By Nidhi Verma, Aftab Ahmed and Vladimir Soldatkin
NEW DELHI/MOSCOW (Reuters) – Oil majors Rosneft and Saudi Aramco are unlikely to bid in the privatisation of Indian refiner cCorp, sources familiar with the matter said, as low oil prices and weak fuel demand curb their investment plans.
Russia’s Rosneft had expressed interest in buying the federal government 53.29% stake in Bharat Petroleum (BPCL) when CEO Igor Sechin visited New Delhi in February, while India’s trade minister had said Aramco was enthusiastic about the stake sale opportunity.
A Rosneft source, however, said his company will not buy BPCL. Another source said Rosneft would only be interested in BPCL’s marketing business comprising fuel depots and more than 16,800 fuel stations. “For this, India has to sell BPCL in parts,” the source said.
The Indian government – which needs funds to finance welfare schemes and bridge a fiscal deficit that has already topped the annual target – had aimed to raise $8 to $10 billion through the sale of its stake in BPCL. But BPCL’s share price has plunged nearly 30% over the past year to trade at around 386 rupees a piece on Tuesday. “This is not the time to invest in refining… demand would be there for oil to chemicals and not conventional products,” one of the sources familiar with Saudi oil giant Aramco’s thinking said.
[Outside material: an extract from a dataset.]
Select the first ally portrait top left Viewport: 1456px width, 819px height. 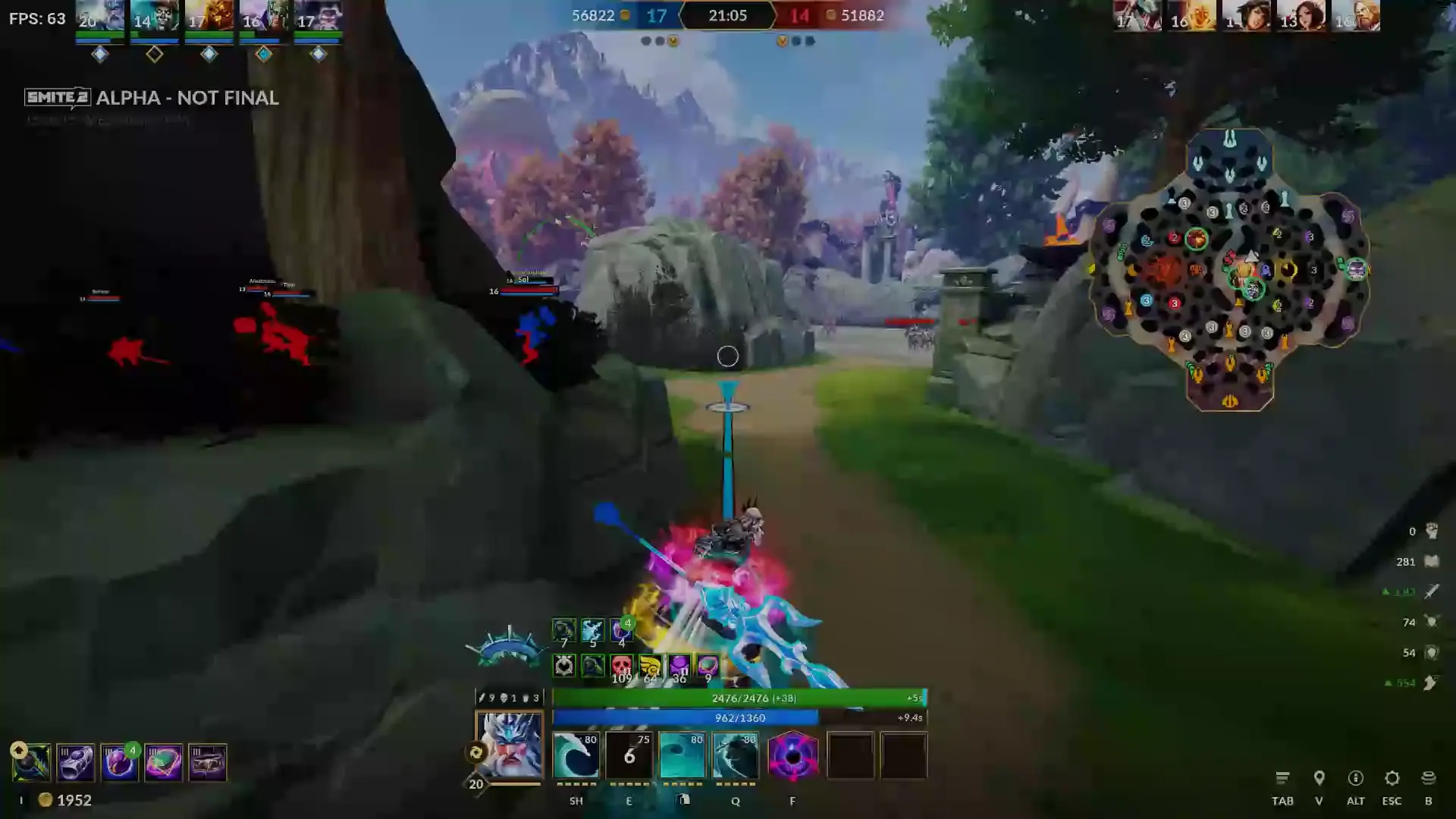click(99, 17)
The Saudi government discussed BPCL’s privatisation with an Indian oil ministry official in July, according to an oil ministry document.
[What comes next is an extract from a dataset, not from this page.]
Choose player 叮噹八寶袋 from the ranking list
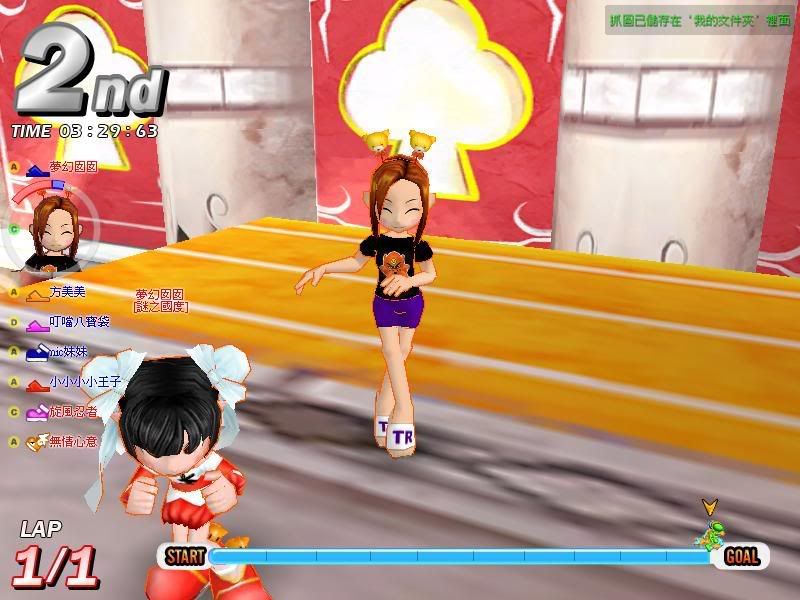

However, a second source familiar with Aramco’s thinking said that after showing interest initially Aramco has not submitted a formal expression of interest (EoI) even though the process was extended by two months to Sept. 30.
A third source said that Aramco has halted most of its investment plans into India due to the oil price crash and is unlikely to bid for BPCL.
“India will not get the deserved price for the BPCL stake sale in the current environment,” a fourth source familiar with Aramco’s thinking said.
India may have to look for other avenues to raise funds to meet its spending commitments, said Kiran Jadhav, who runs his own asset management firm with a 2 billion rupee ($27 million) portfolio. “If big firms are backing out, this will definitely hurt the share price and valuation of BPCL,” he said.
Sources said that neither Rosneft nor Aramco see much value in refining as the government in the Indian state of Kerala, home to BPCL’s biggest refinery, might challenge the privatisation in court and BPCL’s two other refineries are in cities, leaving little scope for revamp and expansion.
Aramco and Rosneft did not immediately respond to requests for comment. India’s finance ministry also did not respond to a request for comment. Reuters reported last week that India’s efforts to privatise BPCL could spill over into the next fiscal year, citing a government document and sources. “Aramco has not participated in the EoI so far. Initially we had expected them to show interest. We are weighing our options,” said a source familiar with India’s government stake sale programme.